DIRECTIONS FOR THIS TASK >>
Would you output, exactly as written, the line with "Click the Save for Later button" and all lines after it to the end of the data below, and no others?

SUPPLIED RECORDS >>
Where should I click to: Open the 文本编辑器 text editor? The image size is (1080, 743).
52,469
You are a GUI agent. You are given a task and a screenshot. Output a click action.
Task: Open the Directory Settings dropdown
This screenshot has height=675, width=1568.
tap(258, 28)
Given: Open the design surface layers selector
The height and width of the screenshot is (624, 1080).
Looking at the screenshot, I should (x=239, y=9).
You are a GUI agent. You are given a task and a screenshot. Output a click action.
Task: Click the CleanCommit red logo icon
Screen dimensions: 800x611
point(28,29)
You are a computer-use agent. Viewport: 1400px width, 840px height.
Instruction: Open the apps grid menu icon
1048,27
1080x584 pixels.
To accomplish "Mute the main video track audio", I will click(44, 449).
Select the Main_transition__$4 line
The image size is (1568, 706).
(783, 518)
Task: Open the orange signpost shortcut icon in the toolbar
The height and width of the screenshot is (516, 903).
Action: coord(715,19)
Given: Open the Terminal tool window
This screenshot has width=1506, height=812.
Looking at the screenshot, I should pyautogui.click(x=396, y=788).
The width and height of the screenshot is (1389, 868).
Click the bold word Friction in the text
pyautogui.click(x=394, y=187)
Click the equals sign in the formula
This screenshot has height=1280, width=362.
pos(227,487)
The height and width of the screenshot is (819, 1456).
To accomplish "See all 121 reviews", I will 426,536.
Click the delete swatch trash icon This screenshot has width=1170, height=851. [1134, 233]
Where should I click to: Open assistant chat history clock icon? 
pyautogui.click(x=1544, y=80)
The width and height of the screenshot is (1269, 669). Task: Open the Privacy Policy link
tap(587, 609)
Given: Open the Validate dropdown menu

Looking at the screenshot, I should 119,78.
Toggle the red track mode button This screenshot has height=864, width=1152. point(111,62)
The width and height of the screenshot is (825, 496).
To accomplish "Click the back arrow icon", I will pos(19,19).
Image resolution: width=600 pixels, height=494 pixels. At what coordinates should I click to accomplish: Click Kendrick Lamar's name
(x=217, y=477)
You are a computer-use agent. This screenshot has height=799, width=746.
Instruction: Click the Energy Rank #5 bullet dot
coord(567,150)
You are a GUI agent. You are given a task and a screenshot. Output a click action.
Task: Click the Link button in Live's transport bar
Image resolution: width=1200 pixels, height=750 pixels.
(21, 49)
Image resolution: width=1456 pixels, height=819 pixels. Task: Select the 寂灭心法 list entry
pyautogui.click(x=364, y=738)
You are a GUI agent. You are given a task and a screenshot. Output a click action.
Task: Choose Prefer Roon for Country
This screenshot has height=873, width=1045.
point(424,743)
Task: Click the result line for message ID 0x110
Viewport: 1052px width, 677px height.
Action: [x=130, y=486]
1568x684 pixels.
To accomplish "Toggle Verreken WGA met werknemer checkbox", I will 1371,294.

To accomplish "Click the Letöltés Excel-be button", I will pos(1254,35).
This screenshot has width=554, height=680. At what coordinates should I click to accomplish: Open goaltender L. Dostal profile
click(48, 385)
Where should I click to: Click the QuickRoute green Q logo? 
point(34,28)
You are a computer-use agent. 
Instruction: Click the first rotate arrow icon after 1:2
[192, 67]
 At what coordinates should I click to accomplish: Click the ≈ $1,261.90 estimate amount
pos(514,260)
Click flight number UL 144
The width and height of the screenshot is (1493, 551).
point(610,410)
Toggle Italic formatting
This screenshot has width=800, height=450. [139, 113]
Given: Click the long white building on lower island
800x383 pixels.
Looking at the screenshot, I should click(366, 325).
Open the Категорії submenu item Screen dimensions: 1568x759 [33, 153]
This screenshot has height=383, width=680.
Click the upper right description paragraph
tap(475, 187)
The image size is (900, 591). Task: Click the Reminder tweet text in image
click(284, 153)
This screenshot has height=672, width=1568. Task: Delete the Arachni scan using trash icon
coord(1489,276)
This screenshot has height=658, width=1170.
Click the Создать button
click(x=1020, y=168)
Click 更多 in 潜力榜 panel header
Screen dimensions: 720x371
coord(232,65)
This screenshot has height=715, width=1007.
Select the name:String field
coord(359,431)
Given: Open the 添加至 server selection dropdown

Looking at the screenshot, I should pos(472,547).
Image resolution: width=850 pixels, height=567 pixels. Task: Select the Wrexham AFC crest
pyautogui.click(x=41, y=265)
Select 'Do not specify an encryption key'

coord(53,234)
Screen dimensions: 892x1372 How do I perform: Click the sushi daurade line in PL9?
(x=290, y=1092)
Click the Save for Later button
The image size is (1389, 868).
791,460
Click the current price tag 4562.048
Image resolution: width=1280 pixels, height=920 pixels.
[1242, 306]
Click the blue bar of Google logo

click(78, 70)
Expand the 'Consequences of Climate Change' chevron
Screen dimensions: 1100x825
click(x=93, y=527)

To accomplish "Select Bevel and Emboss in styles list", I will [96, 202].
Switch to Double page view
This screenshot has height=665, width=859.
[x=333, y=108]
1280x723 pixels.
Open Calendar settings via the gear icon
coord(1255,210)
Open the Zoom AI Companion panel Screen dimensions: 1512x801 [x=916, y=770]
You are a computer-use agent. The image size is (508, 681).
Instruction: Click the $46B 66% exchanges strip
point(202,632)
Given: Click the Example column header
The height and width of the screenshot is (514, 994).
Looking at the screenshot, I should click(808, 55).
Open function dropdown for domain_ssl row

ANSWER AREA >>
Click the Save for Later button
The image size is (1389, 868).
791,460
Click the current price tag 4562.048
Image resolution: width=1280 pixels, height=920 pixels.
[1242, 306]
Click the blue bar of Google logo

click(78, 70)
Expand the 'Consequences of Climate Change' chevron
Screen dimensions: 1100x825
click(x=93, y=527)

To accomplish "Select Bevel and Emboss in styles list", I will [96, 202].
Switch to Double page view
This screenshot has height=665, width=859.
[x=333, y=108]
1280x723 pixels.
Open Calendar settings via the gear icon
coord(1255,210)
Open the Zoom AI Companion panel Screen dimensions: 1512x801 [x=916, y=770]
You are a computer-use agent. The image size is (508, 681).
Instruction: Click the $46B 66% exchanges strip
point(202,632)
Given: Click the Example column header
The height and width of the screenshot is (514, 994).
Looking at the screenshot, I should click(808, 55).
Open function dropdown for domain_ssl row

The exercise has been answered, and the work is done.